■ WHAT THIS EXERCISE ASKS:
• A. Condense the paragraph of The Talented Mr. Ripley article that begins "In 1958, while working" into a short bulleted list that keeps its main facts.
• B. Carry the plot summary of The Talented Mr. Ripley forward past its final sentence.

■ ARTICLE:
The Talented Mr. Ripley is a 1999 American psychological thriller film written and directed by Anthony Minghella, and based on Patricia Highsmith s 1955 novel of the same name. It stars Matt Damon as Tom Ripley, with Jude Law, Gwyneth Paltrow, Cate Blanchett and Philip Seymour Hoffman in supporting roles. The film was a critical and commercial success, grossing $128 million worldwide. It received five Academy Award nominations, including Best Adapted Screenplay and Best Supporting Actor for Law.


Plot

In 1958, while working at a fancy party as a pianist, Tom Ripley is approached by shipping magnate Herbert Greenleaf, who believes that Ripley attended Princeton with his son, Dickie, because Ripley wears a borrowed Princeton jacket. Greenleaf recruits Ripley to travel to Italy, where Dickie has settled, to persuade him to return to the United States. Greenleaf offers Ripley a $1000 bonus and all expenses paid. After a first-class ocean liner voyage, Ripley pretends to be Dickie in the Italian ship terminal and strikes up a friendship with an American socialite, Meredith Logue.

In the seaside village of Mongibello, Ripley befriends Dickie and his girlfriend Marge Sherwood, claiming to be Dickie s former Princeton classmate. Ripley enjoys Dickie s extravagant lifestyle and becomes obsessed with him. Eventually Dickie tires of him and starts spending time with his patrician, socialite friend Freddie Miles, who treats Ripley with contempt. When he returns from Rome, Dickie catches Ripley dressed in his clothes and dancing in front of a mirror, which disturbs him.

When Dickie impregnates a local woman and spurns her, she is so distraught that she drowns herself. Ripley, aware of what has happened, promises Dickie to keep it a secret. After Dickie s father cuts off Ripley s travel funds, Dickie cancels a trip to Venice and tells Ripley they should part ways, but offers to take him on a final trip to Sanremo. They argue aboard a small boat; Dickie says he has grown tired of Ripley and is going to marry Marge. Ripley insinuates that Dickie is rejecting him because he is afraid of the feelings they have developed for each other. They struggle and Ripley kills Dickie with an oar. He takes Dickie s belongings and scuttles the boat.

Realizing that people mistake him for Dickie, Ripley assumes his identity. He forges a letter to Marge, convincing her that Dickie has broken off their relationship and moved to Rome. He creates the illusion that Dickie is still alive by checking into one hotel as Dickie and another as himself, fabricating an exchange of communications between the two. Through forgery, he is able to draw on Dickie s allowance, which allows him to live lavishly. He runs into Meredith, who still knows him as Dickie, in the Gucci store in Rome, and accepts an invitation from her to attend an opera with her family. Ripley s ruse is threatened when he unexpectedly runs into Marge and her friend Peter Smith-Kingsley at the opera. Ripley rushes Meredith out of the opera house on a pretext, then breaks it off with her to prevent himself from being exposed.

■ DATA EXTRACT:
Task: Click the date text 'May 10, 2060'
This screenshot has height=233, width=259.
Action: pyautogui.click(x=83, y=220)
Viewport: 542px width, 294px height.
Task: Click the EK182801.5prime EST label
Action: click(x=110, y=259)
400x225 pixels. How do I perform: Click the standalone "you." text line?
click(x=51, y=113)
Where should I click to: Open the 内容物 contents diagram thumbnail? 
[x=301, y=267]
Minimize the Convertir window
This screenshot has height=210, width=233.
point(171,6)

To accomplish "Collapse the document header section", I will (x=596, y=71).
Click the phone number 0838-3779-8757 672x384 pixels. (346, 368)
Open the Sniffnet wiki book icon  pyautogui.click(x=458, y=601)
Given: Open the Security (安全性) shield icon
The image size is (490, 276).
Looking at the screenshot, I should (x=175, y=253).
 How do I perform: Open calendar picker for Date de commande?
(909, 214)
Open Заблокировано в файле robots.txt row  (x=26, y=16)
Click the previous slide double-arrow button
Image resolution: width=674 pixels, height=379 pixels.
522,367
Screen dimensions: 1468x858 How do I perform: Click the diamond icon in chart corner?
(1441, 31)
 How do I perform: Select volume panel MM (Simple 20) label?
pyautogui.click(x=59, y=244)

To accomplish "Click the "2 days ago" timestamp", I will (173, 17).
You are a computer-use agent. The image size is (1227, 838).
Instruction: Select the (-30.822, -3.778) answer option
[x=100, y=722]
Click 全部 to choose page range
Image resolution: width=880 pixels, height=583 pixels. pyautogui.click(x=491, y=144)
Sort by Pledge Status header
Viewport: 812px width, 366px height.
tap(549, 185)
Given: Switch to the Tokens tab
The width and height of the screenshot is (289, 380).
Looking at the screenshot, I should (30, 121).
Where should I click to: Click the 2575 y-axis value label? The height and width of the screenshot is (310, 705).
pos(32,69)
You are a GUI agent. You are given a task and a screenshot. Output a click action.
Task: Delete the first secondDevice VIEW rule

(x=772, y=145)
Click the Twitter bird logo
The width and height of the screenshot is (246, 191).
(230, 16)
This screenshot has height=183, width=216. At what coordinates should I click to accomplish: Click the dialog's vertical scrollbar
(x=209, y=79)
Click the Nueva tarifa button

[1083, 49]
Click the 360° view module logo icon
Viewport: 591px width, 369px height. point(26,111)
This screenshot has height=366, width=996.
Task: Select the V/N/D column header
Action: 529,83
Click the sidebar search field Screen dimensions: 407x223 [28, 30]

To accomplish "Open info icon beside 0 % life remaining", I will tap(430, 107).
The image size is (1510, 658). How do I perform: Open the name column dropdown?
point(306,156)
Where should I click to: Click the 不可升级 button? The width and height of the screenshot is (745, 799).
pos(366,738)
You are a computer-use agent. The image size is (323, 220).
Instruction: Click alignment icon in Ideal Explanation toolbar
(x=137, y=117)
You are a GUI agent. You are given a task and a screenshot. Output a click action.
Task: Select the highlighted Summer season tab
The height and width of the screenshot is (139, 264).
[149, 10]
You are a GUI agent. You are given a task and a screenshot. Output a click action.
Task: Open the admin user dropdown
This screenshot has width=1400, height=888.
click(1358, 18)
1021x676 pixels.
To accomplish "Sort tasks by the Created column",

■ ANSWERS TO EACH TASK:
• A.
- In 1958, Tom Ripley plays piano at a fancy party while wearing a borrowed Princeton jacket.
- Because of the jacket, shipping magnate Herbert Greenleaf believes Ripley attended Princeton with his son, Dickie.
- Greenleaf recruits Ripley to travel to Italy, where Dickie has settled, and persuade him to return to the United States. He offers a $1000 bonus and pays all expenses.
- After a first-class ocean liner voyage, Ripley pretends to be Dickie at the Italian ship terminal and befriends American socialite Meredith Logue.

• B.
Freddie shows up at Ripley s apartment looking for Dickie. When the landlady addresses Ripley as Dickie, Freddie realizes the fraud. Exposed, Ripley bludgeons Freddie to death and disposes of his body. After the body is found, Inspector Roverini and other police officers visit the apartment to question Dickie . To evade the police and Marge, both of whom are looking for Dickie, Ripley forges a suicide note with Dickie claiming responsibility for Freddie s death. Under his real name, Ripley then travels to Venice, where he re-encounters Marge s friend Peter. Peter acts as Ripley s interpreter for a meeting with the local police to discuss Dickie. Ripley is alarmed when he learns the Venetian police have summoned an inspector from Rome. He is relieved when the investigator who arrives is not Roverini (who knows Ripley as Dickie), but a different officer who has never met Ripley before.

Dickie s father arrives in Italy with a private detective, Alvin MacCarron, and meets with the police. Ripley is about to kill Marge when she discovers that he has Dickie s rings and deduces what happened, but they are interrupted by Peter, with whom Ripley has become very close. Mr. Greenleaf dismisses Marge s suspicions and MacCarron reveals to Ripley that the police are convinced that Dickie, who had a history of violence, murdered Freddie before killing himself. MacCarron tells Ripley that to reward him for his loyalty to Dickie and to ensure his silence Greenleaf intends to bequeath a portion of Dickie s trust fund to him.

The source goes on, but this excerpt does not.